Menteri Koordinator Bidang Pangan, Zulkifli Hasan, mengatakan penyegelan dilakukan setelah tim investigasi menemukan paparan radiasi CS-137 di area perusahaan tersebut. “Wilayah itu sudah kami lokalisir dan akan segera dilakukan proses dekontaminasi. Pemerintah serius melindungi masyarakat sekaligus menjaga reputasi ekspor pangan nasional,” ujarnya seusai rapat koordinasi lintas kementerian di Jakarta, Jumat (12/9/2025).
Zulkifli menegaskan, udang merupakan komoditas unggulan yang menyerap ratusan ribu tenaga kerja dan memberi kontribusi besar pada devisa negara. Untuk itu, pemerintah membentuk Satgas lintas kementerian guna menangani kasus ini secara transparan. “Kami ingin memastikan produk Indonesia tetap aman, sehat, dan dipercaya di pasar internasional,” katanya.

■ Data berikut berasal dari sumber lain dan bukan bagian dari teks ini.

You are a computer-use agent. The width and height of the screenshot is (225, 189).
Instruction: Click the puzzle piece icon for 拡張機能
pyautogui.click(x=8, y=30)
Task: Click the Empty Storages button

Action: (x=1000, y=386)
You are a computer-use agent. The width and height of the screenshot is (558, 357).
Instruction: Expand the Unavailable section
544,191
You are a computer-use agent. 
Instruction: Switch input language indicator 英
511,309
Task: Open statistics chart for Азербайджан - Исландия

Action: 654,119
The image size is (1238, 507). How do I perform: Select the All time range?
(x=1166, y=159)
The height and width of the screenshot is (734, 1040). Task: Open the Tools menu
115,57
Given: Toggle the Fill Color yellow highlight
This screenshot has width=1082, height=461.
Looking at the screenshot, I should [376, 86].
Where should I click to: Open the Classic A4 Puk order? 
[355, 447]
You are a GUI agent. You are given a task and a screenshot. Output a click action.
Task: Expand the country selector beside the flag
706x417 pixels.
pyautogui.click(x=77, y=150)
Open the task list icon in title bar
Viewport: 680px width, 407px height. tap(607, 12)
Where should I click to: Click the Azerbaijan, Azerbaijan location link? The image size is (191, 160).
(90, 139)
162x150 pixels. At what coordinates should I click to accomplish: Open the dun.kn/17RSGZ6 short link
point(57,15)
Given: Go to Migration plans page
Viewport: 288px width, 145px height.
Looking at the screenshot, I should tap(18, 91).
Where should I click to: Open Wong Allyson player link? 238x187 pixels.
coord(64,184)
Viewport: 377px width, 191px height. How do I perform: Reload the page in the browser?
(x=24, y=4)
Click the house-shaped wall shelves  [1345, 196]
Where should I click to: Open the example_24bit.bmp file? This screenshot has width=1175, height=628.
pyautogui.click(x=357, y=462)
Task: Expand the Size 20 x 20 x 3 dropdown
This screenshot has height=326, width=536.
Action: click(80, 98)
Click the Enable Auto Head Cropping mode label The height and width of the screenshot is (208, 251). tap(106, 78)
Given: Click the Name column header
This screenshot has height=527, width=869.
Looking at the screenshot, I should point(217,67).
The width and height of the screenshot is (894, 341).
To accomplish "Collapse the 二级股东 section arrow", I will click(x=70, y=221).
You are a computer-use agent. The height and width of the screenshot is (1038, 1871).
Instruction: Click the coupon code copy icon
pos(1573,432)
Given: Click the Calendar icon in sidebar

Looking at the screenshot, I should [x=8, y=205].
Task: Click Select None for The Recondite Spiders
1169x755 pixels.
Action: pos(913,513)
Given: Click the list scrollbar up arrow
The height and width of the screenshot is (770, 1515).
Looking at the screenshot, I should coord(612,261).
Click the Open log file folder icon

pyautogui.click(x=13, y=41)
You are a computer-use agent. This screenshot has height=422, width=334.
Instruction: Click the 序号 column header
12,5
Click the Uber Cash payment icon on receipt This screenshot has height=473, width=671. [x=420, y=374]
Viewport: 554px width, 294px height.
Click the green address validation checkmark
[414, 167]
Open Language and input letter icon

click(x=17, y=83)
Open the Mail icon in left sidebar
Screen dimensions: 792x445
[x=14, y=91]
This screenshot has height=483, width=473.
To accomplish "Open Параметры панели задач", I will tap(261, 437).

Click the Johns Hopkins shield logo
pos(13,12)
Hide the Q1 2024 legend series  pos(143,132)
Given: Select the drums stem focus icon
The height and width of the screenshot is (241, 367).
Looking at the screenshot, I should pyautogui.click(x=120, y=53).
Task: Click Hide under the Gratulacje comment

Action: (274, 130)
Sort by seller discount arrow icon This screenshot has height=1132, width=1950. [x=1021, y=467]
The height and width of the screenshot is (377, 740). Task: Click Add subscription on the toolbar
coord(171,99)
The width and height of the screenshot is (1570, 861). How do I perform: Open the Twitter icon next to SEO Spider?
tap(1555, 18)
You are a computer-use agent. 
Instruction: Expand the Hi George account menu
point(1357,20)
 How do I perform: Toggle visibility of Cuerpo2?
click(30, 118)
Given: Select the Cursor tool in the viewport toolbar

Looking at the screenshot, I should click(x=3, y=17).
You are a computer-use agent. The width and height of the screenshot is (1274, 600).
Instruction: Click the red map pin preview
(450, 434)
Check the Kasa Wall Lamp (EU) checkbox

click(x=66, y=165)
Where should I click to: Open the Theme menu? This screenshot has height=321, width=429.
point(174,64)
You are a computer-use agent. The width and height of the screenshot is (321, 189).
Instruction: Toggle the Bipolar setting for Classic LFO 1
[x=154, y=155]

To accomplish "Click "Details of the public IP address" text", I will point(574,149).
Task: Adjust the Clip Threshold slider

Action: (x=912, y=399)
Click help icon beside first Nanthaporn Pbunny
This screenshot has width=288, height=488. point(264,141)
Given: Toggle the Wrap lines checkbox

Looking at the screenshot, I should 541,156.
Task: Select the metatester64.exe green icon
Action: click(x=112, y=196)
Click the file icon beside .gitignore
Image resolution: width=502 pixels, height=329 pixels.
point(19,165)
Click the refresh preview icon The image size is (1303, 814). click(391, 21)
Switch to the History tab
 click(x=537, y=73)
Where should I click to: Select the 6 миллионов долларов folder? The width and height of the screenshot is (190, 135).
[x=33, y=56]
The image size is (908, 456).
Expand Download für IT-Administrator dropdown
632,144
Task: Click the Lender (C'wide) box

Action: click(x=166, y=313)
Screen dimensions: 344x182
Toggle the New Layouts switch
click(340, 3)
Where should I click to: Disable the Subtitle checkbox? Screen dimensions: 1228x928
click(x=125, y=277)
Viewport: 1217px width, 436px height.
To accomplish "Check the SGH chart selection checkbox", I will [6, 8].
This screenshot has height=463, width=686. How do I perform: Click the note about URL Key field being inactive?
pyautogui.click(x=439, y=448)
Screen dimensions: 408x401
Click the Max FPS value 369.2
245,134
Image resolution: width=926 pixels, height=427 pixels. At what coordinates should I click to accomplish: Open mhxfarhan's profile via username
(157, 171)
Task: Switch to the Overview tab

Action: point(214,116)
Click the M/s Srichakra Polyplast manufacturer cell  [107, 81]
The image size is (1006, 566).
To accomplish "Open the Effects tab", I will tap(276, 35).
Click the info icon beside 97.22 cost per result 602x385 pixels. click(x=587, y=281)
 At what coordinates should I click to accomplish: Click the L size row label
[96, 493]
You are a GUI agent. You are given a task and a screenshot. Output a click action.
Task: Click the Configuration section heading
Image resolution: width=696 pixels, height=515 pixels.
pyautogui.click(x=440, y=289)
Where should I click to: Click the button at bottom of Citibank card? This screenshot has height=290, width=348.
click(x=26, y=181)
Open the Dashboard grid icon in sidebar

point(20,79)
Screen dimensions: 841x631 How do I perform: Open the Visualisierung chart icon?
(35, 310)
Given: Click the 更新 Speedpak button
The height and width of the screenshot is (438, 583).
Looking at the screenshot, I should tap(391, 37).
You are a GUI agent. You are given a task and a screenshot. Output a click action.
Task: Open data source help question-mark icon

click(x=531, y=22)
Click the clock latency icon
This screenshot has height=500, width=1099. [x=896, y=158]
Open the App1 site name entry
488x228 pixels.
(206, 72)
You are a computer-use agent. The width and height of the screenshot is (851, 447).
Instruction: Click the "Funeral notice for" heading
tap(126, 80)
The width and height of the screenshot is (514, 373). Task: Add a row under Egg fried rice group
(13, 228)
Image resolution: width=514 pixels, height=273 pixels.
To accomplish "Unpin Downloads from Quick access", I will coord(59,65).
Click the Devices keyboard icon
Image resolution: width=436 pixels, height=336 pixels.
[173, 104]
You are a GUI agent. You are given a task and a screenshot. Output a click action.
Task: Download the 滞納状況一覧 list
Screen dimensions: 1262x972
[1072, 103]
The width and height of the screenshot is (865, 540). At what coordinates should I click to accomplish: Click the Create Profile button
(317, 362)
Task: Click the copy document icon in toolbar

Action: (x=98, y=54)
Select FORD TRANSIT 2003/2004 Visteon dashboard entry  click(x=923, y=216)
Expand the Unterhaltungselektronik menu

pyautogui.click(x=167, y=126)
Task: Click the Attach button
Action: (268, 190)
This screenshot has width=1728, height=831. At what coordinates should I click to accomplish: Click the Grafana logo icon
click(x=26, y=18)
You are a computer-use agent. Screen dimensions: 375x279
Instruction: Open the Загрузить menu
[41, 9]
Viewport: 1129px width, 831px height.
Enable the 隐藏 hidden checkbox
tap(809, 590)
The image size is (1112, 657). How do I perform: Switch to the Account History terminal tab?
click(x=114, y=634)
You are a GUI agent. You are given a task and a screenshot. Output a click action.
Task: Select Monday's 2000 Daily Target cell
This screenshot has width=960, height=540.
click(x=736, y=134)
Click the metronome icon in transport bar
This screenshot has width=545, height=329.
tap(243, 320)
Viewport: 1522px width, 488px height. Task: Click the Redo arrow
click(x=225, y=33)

Selain penyegelan, pemerintah juga melakukan pemeriksaan intensif terhadap masyarakat sekitar yang berpotensi terdampak radiasi. Kementerian Kesehatan telah hampir sepekan melakukan pemantauan kesehatan, termasuk tes paparan radiasi, untuk memastikan tidak ada dampak serius pada warga.
Dalam kesempatan yang sama, Zulkifli mengungkapkan pemerintah menemukan 14 kontainer asal Filipina yang mengandung CS-137 di pelabuhan. Seluruh kontainer tersebut akan segera dikirim kembali atau dire-ekspor. “Kasus ini menunjukkan bahwa Indonesia bukan hanya menghadapi isu domestik, tapi juga harus waspada terhadap limbah berbahaya dari barang impor,” jelasnya.
Dengan langkah penyegelan, dekontaminasi, serta penguatan regulasi impor, pemerintah berharap isu radiasi ini segera teratasi. Upaya terpadu tersebut juga menjadi bagian dari strategi menjaga kepercayaan internasional sekaligus melindungi masyarakat dari potensi bahaya kesehatan akibat radiasi.